Tying this all back to long-term sickness and economic inactivity
Obviously, long-term sickness is a complex issue, but reducing the discussion to whether people are in work or not misses what, in my opinion, is the primary concern. Namely, that providing therapies that effectively manage chronic conditions in a way that saves money for the individual and health services and reduces the burden on health professionals will have significant economic, social and health benefits.
Investing in and developing the solutions now will also have more impact in the long run - particularly important when the population is older - than the various financial measures that could be used to incentivise a return to work.
Regardless of whether someone wishes to work, this approach will lead to better healthcare and more comfortable lives for all.

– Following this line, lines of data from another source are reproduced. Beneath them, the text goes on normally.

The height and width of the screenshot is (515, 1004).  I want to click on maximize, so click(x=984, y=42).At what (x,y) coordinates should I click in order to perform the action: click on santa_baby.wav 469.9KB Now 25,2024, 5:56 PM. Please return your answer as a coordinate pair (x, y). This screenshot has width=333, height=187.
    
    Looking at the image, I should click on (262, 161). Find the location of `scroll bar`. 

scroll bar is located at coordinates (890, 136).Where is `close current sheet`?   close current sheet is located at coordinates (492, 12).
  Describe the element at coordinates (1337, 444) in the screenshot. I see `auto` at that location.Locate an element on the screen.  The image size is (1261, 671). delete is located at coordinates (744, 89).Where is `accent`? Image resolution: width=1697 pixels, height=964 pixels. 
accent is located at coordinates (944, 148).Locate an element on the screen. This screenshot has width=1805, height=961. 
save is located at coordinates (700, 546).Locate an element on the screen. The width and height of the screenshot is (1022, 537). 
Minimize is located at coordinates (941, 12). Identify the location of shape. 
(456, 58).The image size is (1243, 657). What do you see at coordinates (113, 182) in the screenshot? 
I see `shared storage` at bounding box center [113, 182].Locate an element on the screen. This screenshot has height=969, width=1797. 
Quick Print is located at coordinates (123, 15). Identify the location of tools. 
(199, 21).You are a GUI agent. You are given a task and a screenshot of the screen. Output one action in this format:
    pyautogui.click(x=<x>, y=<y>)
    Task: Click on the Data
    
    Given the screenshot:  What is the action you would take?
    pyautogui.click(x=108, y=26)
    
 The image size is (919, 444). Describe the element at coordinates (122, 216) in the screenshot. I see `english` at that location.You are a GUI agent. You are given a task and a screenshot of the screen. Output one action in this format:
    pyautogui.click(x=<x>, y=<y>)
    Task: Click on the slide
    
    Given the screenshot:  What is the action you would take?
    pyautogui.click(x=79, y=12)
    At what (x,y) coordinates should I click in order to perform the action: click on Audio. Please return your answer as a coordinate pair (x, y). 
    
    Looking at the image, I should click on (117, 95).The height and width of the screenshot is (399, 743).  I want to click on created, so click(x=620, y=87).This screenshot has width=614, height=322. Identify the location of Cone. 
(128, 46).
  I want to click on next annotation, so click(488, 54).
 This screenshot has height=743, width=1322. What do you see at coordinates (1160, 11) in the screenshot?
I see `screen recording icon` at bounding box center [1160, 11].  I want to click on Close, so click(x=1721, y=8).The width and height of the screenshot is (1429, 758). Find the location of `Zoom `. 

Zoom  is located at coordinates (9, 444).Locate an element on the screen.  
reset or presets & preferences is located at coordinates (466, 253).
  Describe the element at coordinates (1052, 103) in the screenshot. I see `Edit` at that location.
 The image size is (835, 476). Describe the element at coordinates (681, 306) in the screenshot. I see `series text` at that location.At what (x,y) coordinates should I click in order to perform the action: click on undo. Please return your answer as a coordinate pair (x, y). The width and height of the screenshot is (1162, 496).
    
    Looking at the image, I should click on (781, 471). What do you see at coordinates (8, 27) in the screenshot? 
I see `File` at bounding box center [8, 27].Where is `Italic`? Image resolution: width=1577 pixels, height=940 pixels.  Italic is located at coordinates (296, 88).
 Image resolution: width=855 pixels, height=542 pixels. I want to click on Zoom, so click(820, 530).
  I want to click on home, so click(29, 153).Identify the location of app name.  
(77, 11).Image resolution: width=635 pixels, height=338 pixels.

And, if people do want to work, then these solutions will make it easier for them to do so.
Technology - the future of healthcare
Wearable technology that can be tailored to an individual’s needs will be at the forefront of this healthtech revolution - not only meeting the NHS’s desire to offer patients “more personalised therapeutic options”, but also giving patients greater control over their health.
And these are objectives that sit at the heart of NuroKor’s mission. We are creating non-invasive, drug-free therapies for some of the most intractable health challenges and conditions. We develop unique formulations of therapeutic electrical currents that can be applied to the body to manage pain, promote wound healing, optimise recovery and more. You can read more about it on our Science and Technology pages.
Considering the large range of issues that our electrotherapy technology can help manage, we see great potential to build on our existing successes in the near future and bring relief to more people. A similar, more limited form of this technology, which uses electrical stimulation to tackle migraines and cluster headaches, was included in the 2021/22 Medtech funding mandate.
Ultimately, dealing with long-term sickness is a challenge that will be with us for some time yet. Tackling the cause - illness - rather than the symptom - economic inactivity - will yield greater results over time.